Tra ieri e oggi è la terza volta che mi ascolto "Master of Puppets", tutto l'album. Che disco ragazzi. E mi domando cosa abbiano pensato quelli che l'hanno ascoltato per la prima volta nel 1986. I Four Horsemen dei primi 4 dischi (anche se non ho mai amato molto "Ride the Lightning") sono veramente una delle band migliori di tutti i tempi, proprio là con i Beatles (da Rubber Soul in poi) e pochi altri. Ripongo grosse speranze nel nuovo album che dovrebbe uscire a settembre, prodotto dal grandissimo Rick Rubin: speriamo che tornino agli allori metal di un tempo, dopo essere scesi in picchiata negli ultimi vent'anni, fino addirittura a raggiungere il ridicolo con St. Anger.

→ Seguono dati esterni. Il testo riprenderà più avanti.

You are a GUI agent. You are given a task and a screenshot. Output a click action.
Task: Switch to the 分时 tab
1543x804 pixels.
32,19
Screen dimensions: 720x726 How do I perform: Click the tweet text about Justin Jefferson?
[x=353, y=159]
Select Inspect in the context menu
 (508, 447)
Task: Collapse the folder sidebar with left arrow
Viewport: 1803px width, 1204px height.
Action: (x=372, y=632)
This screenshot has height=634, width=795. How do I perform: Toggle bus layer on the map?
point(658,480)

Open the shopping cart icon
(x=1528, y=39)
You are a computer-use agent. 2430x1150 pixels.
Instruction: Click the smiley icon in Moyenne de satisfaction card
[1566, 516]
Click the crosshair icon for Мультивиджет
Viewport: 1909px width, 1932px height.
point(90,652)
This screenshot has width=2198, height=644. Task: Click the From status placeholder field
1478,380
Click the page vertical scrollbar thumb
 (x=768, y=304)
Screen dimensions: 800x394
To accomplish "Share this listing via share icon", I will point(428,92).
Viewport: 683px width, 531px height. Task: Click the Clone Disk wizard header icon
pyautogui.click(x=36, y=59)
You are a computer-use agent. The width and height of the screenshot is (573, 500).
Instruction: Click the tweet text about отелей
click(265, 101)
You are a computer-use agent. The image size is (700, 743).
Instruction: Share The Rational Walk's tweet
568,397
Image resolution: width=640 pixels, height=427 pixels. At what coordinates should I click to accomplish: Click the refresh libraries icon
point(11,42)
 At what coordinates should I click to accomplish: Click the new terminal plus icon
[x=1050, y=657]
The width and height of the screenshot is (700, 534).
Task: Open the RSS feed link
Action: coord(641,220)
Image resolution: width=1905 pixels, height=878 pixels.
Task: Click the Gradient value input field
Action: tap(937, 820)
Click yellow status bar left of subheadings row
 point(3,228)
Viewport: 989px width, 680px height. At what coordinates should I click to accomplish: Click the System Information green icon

PS: Ross Halfin è tornato pappa e ciccia con i Metallica ed ha delle ottime foto online.

2 commenti:
Pensa che un paio di canzoni le hanno usate perfino su Raidue (che in questo periodo è il canale olimpico per eccellenza) per alcuni riassunti degli eventi sportivi della giornata, e mi riferisco a "Master of Puppets" e alla gloriosa quanto intramontabile "Battery" ... possibile che non l'hai ancora canticchiata a Riki, è così melodica ... ;)
In effetti ho già canticchiato più volte l'intro di "Battery" la cui polifonia di chitarre leggermente dissonanti mi riesce alla perfezione... "Master of Puppets" non è ancora stata utilizzata, ma in compenso Riki si è beccato buona parte di "Disposable Heroes".